Pi Day is one of my favorite unofficial holidays! (May the 4th is a really close second)
March 14. Or 3/14 as we commonly write it in the US is the shorthand for the number pi. Pi is the ratio of a circle’s radius to its circumference. For those of you who haven’t taken or thought about geometry in a long time the formula for the Circumference of a circle is
C = 2πr
I know that since you learned this in 7th grade you assume it’s unremarkable. But π really IS remarkable. For every circle – from the iris of your eye, the wheel of your tire, to the moon – you can calculate the distance around it if you know the distance from the center to the edge. And it’s always multiplied by 2π. This is very handy if you’re trying to make four wheels that are the same size. But, there’s a catch π isn’t a number or a quantity that exists. It just goes on and on. We can approximate it, but we can’t really know where it ends.
Isn’t that mysterious? Obviously, the distance around a circle is finite. But that little number π, which can be approximated as 3.14 just goes on and on and on (for more than 22 trillion known digits. Thanks Emma Haruka and Google.)
If you know a little bit of number theory, you’ll know that there are a few (actually there’s an infinite number of them, but most of them don’t come up in our daily life regularly and none of them as often as π) of these “irrational numbers” which is to say numbers that goes on to an infinite number of digits and on and can’t be approximated by a fraction. It’s just this ratio that appears (frequently) in nature.

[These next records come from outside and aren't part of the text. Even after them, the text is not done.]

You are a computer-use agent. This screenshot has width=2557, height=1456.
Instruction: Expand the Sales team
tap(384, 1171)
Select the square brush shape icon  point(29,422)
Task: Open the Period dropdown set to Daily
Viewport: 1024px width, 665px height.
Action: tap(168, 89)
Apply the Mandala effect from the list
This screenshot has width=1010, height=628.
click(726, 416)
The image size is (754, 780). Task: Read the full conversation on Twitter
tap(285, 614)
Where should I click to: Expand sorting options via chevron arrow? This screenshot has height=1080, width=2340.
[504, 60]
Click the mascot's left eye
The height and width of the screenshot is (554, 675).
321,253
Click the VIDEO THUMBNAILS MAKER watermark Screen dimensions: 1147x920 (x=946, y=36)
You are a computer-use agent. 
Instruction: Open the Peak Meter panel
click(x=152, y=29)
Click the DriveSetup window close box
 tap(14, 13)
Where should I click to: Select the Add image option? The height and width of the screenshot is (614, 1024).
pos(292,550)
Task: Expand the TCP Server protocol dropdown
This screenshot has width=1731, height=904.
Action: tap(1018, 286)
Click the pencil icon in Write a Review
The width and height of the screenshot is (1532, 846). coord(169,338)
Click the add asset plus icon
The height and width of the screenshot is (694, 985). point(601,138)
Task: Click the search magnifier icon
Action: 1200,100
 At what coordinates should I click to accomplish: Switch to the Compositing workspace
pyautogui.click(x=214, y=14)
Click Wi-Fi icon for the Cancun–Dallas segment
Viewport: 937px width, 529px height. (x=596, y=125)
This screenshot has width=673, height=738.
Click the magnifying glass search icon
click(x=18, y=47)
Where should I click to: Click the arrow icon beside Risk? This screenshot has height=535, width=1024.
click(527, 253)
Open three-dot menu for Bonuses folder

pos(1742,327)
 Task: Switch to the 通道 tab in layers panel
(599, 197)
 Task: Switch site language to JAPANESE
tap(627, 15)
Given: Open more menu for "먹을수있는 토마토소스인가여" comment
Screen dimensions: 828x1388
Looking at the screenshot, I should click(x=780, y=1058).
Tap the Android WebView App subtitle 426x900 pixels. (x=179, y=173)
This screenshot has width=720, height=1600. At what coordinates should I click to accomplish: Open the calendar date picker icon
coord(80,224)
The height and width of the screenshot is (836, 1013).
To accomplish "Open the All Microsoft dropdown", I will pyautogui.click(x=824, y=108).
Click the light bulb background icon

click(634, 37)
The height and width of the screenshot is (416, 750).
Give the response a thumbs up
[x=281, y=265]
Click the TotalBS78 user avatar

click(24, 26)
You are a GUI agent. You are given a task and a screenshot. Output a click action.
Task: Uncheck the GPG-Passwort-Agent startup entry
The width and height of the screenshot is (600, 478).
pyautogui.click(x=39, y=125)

For people who love math, π is a mystery (kind of like Stone Henge). The ratio puzzled the ancient Babylonians, Egyptians, Archimedes, it’s even mentioned in the Hebrew bible a couple of times. People have tried to approximate it, to rationalize it, to formalize it, and know it with certainty – only to find with certainty that it just goes on and on irrationally (which was proven by Mathematician John Hambert in the 1760s). It’s used in our modern world to encrypt our communications and internet transactions and to build our buildings. It’s everywhere!
What I love about π (and math) is that it gives you this glimpse of the infinite in our finite world hidden in plain site every time you eat off a plate, open a jar of play dough, or drive a car.